▸ TASK TO COMPLETE: Print the data exactly as it is given, please.

▸ DATA FOR REVIEW:
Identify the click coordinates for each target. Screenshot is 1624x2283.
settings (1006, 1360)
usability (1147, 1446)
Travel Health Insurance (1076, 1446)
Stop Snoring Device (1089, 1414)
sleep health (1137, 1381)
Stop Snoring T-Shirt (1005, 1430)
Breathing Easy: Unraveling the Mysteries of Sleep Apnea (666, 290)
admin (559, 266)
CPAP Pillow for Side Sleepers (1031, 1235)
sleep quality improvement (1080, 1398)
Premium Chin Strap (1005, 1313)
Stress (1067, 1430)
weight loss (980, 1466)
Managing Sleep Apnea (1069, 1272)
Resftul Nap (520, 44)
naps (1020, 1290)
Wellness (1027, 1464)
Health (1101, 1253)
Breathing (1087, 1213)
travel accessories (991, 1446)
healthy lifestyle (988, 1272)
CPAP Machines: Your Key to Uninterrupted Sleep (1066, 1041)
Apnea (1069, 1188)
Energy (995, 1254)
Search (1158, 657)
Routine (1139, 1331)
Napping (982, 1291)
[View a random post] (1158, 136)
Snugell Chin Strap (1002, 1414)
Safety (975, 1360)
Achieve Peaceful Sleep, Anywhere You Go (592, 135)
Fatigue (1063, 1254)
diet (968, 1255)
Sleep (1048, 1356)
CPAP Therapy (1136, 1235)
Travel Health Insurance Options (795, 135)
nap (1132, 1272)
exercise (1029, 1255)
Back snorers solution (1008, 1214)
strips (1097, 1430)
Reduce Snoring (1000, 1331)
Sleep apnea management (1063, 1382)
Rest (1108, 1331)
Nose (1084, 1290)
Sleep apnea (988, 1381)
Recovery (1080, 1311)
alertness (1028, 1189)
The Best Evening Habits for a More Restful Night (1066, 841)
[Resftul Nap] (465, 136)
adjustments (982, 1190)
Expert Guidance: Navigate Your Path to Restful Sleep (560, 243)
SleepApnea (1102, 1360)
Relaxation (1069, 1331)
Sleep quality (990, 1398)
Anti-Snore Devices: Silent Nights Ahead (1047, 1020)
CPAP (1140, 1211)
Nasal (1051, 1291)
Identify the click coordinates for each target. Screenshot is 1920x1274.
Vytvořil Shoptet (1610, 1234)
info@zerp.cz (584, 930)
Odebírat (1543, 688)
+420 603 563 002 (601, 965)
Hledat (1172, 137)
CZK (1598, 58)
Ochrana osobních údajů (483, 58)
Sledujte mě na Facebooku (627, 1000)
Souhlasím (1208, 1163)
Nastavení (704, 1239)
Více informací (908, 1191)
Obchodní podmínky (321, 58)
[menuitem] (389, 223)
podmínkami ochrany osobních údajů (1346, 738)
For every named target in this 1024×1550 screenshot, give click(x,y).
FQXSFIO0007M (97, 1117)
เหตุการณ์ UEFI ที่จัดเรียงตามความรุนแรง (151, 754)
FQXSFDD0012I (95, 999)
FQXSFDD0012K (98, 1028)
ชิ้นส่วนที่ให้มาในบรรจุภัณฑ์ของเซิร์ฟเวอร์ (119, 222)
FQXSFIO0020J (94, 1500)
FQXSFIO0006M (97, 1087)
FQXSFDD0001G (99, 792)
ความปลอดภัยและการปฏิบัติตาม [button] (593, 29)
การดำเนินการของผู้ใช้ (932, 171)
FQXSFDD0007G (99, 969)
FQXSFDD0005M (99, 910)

▸ OUTPUT FOR THIS EXERCISE:
Identify the click coordinates for each target. Screenshot is 1624x2283.
settings (1006, 1360)
usability (1147, 1446)
Travel Health Insurance (1076, 1446)
Stop Snoring Device (1089, 1414)
sleep health (1137, 1381)
Stop Snoring T-Shirt (1005, 1430)
Breathing Easy: Unraveling the Mysteries of Sleep Apnea (666, 290)
admin (559, 266)
CPAP Pillow for Side Sleepers (1031, 1235)
sleep quality improvement (1080, 1398)
Premium Chin Strap (1005, 1313)
Stress (1067, 1430)
weight loss (980, 1466)
Managing Sleep Apnea (1069, 1272)
Resftul Nap (520, 44)
naps (1020, 1290)
Wellness (1027, 1464)
Health (1101, 1253)
Breathing (1087, 1213)
travel accessories (991, 1446)
healthy lifestyle (988, 1272)
CPAP Machines: Your Key to Uninterrupted Sleep (1066, 1041)
Apnea (1069, 1188)
Energy (995, 1254)
Search (1158, 657)
Routine (1139, 1331)
Napping (982, 1291)
[View a random post] (1158, 136)
Snugell Chin Strap (1002, 1414)
Safety (975, 1360)
Achieve Peaceful Sleep, Anywhere You Go (592, 135)
Fatigue (1063, 1254)
diet (968, 1255)
Sleep (1048, 1356)
CPAP Therapy (1136, 1235)
Travel Health Insurance Options (795, 135)
nap (1132, 1272)
exercise (1029, 1255)
Back snorers solution (1008, 1214)
strips (1097, 1430)
Reduce Snoring (1000, 1331)
Sleep apnea management (1063, 1382)
Rest (1108, 1331)
Nose (1084, 1290)
Sleep apnea (988, 1381)
Recovery (1080, 1311)
alertness (1028, 1189)
The Best Evening Habits for a More Restful Night (1066, 841)
[Resftul Nap] (465, 136)
adjustments (982, 1190)
Expert Guidance: Navigate Your Path to Restful Sleep (560, 243)
SleepApnea (1102, 1360)
Relaxation (1069, 1331)
Sleep quality (990, 1398)
Anti-Snore Devices: Silent Nights Ahead (1047, 1020)
CPAP (1140, 1211)
Nasal (1051, 1291)
Identify the click coordinates for each target. Screenshot is 1920x1274.
Vytvořil Shoptet (1610, 1234)
info@zerp.cz (584, 930)
Odebírat (1543, 688)
+420 603 563 002 (601, 965)
Hledat (1172, 137)
CZK (1598, 58)
Ochrana osobních údajů (483, 58)
Sledujte mě na Facebooku (627, 1000)
Souhlasím (1208, 1163)
Nastavení (704, 1239)
Více informací (908, 1191)
Obchodní podmínky (321, 58)
[menuitem] (389, 223)
podmínkami ochrany osobních údajů (1346, 738)
For every named target in this 1024×1550 screenshot, give click(x,y).
FQXSFIO0007M (97, 1117)
เหตุการณ์ UEFI ที่จัดเรียงตามความรุนแรง (151, 754)
FQXSFDD0012I (95, 999)
FQXSFDD0012K (98, 1028)
ชิ้นส่วนที่ให้มาในบรรจุภัณฑ์ของเซิร์ฟเวอร์ (119, 222)
FQXSFIO0020J (94, 1500)
FQXSFIO0006M (97, 1087)
FQXSFDD0001G (99, 792)
ความปลอดภัยและการปฏิบัติตาม [button] (593, 29)
การดำเนินการของผู้ใช้ (932, 171)
FQXSFDD0007G (99, 969)
FQXSFDD0005M (99, 910)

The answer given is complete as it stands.